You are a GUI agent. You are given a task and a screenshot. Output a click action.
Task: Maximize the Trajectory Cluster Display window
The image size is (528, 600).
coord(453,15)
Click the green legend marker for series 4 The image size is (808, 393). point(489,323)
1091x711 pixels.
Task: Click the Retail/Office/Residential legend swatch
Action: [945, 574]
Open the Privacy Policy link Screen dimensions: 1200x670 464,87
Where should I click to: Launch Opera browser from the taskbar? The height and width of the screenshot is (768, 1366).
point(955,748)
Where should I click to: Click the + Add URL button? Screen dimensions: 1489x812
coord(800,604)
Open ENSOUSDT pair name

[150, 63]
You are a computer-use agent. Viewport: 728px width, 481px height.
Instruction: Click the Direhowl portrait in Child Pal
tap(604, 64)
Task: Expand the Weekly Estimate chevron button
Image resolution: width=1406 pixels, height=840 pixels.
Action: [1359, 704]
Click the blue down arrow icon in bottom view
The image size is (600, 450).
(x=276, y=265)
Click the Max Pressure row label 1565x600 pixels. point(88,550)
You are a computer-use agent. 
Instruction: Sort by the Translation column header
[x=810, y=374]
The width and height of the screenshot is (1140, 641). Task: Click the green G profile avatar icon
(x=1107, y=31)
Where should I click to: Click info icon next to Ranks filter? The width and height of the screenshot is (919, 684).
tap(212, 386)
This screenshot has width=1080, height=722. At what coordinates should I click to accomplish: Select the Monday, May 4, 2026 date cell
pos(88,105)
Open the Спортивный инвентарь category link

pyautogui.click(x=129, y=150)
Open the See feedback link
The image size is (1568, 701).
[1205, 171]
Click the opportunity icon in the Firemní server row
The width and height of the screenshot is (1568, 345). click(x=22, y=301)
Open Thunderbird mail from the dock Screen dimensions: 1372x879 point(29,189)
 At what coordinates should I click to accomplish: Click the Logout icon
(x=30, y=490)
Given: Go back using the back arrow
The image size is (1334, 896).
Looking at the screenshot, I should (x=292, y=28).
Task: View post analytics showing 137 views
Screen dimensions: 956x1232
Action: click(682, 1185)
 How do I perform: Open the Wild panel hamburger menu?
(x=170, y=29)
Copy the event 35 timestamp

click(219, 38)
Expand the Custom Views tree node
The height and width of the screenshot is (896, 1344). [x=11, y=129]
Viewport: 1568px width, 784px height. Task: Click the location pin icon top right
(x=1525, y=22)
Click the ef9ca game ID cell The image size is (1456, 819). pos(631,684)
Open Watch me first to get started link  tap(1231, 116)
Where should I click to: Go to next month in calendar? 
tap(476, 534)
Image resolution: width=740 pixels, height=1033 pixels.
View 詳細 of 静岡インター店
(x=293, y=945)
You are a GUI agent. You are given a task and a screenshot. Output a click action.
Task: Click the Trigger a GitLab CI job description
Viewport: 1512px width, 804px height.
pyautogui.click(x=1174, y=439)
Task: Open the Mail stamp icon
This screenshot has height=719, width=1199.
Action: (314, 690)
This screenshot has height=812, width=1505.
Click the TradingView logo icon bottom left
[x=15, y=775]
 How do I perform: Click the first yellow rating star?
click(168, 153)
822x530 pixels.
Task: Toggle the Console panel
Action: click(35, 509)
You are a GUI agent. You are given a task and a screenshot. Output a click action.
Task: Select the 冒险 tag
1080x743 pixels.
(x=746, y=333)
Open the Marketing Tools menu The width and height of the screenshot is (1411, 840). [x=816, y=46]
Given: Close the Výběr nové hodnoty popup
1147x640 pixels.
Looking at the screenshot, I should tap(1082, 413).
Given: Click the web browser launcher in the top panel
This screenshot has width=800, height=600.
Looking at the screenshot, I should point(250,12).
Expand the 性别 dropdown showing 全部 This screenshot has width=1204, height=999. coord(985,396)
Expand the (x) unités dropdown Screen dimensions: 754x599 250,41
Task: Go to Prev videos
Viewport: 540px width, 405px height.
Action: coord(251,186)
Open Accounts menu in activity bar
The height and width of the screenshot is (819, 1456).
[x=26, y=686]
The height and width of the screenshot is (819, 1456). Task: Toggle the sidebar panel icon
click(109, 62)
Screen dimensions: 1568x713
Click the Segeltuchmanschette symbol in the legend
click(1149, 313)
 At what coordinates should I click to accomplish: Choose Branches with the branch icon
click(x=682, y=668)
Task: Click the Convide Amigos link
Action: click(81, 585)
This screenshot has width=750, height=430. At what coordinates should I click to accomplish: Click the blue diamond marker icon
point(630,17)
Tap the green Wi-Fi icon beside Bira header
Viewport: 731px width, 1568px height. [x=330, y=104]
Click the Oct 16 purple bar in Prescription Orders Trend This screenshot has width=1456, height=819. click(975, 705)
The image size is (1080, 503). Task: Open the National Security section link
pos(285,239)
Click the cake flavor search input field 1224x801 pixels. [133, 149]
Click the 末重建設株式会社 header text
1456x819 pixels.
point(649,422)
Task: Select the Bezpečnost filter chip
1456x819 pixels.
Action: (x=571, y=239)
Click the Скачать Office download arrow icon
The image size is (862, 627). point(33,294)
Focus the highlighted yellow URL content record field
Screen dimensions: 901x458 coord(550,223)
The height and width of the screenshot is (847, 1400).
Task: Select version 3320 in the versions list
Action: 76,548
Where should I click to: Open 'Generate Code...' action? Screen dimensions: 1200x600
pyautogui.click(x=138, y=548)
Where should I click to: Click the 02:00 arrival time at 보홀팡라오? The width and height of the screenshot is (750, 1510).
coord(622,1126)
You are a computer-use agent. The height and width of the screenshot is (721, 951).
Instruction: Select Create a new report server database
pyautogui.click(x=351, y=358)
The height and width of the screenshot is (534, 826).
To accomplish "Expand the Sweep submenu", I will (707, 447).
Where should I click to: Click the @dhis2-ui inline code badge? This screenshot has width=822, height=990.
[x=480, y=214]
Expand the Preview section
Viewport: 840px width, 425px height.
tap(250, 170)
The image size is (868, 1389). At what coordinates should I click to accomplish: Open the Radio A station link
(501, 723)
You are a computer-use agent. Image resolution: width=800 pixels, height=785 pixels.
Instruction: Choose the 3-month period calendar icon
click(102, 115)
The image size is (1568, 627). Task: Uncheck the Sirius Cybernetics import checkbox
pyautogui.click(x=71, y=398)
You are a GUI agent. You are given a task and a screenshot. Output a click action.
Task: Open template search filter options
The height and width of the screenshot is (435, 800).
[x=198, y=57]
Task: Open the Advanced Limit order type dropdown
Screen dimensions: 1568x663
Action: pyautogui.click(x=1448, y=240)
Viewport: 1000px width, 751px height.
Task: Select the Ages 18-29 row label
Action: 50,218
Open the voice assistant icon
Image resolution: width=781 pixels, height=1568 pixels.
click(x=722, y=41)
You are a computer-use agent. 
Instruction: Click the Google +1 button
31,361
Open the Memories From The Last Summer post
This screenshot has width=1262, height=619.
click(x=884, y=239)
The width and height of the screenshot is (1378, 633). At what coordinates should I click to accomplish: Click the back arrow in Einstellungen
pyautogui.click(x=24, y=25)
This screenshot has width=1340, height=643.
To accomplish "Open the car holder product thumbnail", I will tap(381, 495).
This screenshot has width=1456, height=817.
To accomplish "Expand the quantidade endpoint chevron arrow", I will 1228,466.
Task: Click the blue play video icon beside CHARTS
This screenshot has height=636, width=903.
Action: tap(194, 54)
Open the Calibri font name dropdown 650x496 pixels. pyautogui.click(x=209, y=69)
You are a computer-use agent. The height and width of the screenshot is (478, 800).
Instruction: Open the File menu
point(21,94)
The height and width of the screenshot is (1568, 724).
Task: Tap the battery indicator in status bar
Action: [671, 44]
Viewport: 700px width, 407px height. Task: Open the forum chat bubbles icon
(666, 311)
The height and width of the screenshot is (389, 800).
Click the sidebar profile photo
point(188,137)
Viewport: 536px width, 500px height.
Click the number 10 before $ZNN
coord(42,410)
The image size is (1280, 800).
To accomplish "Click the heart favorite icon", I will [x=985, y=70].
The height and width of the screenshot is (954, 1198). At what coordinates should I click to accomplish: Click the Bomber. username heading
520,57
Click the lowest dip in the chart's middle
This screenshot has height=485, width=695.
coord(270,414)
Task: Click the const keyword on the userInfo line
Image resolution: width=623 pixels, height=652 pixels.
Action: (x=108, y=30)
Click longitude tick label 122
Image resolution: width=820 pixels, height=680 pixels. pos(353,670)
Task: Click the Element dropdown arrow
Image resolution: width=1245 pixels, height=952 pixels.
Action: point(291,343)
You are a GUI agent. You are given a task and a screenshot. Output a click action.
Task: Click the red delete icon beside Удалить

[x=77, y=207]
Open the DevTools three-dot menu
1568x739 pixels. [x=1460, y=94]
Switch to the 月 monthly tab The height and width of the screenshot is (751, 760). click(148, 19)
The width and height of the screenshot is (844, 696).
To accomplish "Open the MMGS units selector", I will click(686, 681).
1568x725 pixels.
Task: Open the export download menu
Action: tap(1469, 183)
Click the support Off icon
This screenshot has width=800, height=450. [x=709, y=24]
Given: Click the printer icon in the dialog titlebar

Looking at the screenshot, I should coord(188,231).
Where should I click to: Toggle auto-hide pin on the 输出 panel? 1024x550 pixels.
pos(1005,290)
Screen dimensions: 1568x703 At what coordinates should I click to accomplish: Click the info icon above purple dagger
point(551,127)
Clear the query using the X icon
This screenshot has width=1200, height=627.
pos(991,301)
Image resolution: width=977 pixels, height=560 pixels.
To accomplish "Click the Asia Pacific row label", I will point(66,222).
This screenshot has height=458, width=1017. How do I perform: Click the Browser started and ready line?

----

(WHAT YOU WILL DO)
Copy out the rows above without alteration, beginning with the line that contains "Click the opportunity" and stopping after the line that contains "Click the ef9ca".

(WORKED SOLUTION)
Click the opportunity icon in the Firemní server row
The width and height of the screenshot is (1568, 345). click(x=22, y=301)
Open Thunderbird mail from the dock Screen dimensions: 1372x879 point(29,189)
 At what coordinates should I click to accomplish: Click the Logout icon
(x=30, y=490)
Given: Go back using the back arrow
The image size is (1334, 896).
Looking at the screenshot, I should (x=292, y=28).
Task: View post analytics showing 137 views
Screen dimensions: 956x1232
Action: click(682, 1185)
 How do I perform: Open the Wild panel hamburger menu?
(x=170, y=29)
Copy the event 35 timestamp

click(219, 38)
Expand the Custom Views tree node
The height and width of the screenshot is (896, 1344). [x=11, y=129]
Viewport: 1568px width, 784px height. Task: Click the location pin icon top right
(x=1525, y=22)
Click the ef9ca game ID cell The image size is (1456, 819). pos(631,684)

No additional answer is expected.